• **Stored data**:

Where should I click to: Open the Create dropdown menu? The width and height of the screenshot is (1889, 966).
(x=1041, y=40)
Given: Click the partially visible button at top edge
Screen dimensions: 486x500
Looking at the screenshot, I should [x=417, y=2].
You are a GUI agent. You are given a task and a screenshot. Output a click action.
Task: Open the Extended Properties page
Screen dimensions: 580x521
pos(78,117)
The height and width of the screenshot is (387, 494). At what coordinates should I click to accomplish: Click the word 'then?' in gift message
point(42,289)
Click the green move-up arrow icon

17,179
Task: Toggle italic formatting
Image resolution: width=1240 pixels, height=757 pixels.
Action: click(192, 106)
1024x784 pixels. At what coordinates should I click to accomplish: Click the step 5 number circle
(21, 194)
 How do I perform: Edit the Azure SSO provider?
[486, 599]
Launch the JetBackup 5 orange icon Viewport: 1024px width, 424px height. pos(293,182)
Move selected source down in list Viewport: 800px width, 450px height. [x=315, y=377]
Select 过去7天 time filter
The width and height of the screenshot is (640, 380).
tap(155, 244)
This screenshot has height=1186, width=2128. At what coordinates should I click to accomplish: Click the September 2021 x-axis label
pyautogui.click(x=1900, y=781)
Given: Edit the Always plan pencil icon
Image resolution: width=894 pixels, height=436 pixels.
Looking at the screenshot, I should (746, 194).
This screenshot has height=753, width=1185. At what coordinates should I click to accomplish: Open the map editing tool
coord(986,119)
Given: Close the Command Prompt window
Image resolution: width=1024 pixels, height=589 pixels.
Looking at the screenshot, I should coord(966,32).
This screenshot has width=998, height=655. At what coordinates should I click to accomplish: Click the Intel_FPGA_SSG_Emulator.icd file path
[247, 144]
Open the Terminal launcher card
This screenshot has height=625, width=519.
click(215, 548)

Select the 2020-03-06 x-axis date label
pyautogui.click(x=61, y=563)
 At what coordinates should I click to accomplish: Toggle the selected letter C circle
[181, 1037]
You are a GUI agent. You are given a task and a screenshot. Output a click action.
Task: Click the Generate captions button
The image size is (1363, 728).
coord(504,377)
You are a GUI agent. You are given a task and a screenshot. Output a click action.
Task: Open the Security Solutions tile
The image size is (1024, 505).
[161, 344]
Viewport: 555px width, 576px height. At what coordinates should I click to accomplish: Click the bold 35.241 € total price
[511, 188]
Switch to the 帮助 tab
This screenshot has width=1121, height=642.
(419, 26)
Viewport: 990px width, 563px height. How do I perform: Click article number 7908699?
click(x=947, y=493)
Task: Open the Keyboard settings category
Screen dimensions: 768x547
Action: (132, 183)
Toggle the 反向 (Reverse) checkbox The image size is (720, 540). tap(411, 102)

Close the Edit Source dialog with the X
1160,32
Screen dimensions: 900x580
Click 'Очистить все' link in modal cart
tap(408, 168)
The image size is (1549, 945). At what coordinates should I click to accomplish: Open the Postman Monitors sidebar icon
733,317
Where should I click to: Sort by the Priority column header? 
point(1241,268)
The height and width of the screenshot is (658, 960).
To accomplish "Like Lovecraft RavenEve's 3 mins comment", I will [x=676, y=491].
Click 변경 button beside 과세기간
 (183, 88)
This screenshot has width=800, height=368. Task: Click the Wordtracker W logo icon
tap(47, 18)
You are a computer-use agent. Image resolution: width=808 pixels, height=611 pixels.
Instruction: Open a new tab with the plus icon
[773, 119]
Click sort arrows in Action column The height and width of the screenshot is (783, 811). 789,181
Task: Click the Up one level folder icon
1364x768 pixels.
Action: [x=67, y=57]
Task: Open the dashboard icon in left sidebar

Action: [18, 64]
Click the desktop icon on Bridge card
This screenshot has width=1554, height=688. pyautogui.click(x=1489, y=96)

• **Exercise requirements**: Write out exactly the lines above from the line with "Task: Open the Security Solutions tile" through the line with "Switch to the 帮助 tab", both of them included, and leave out all other lines.

• **Answer section**:
Task: Open the Security Solutions tile
The image size is (1024, 505).
[161, 344]
Viewport: 555px width, 576px height. At what coordinates should I click to accomplish: Click the bold 35.241 € total price
[511, 188]
Switch to the 帮助 tab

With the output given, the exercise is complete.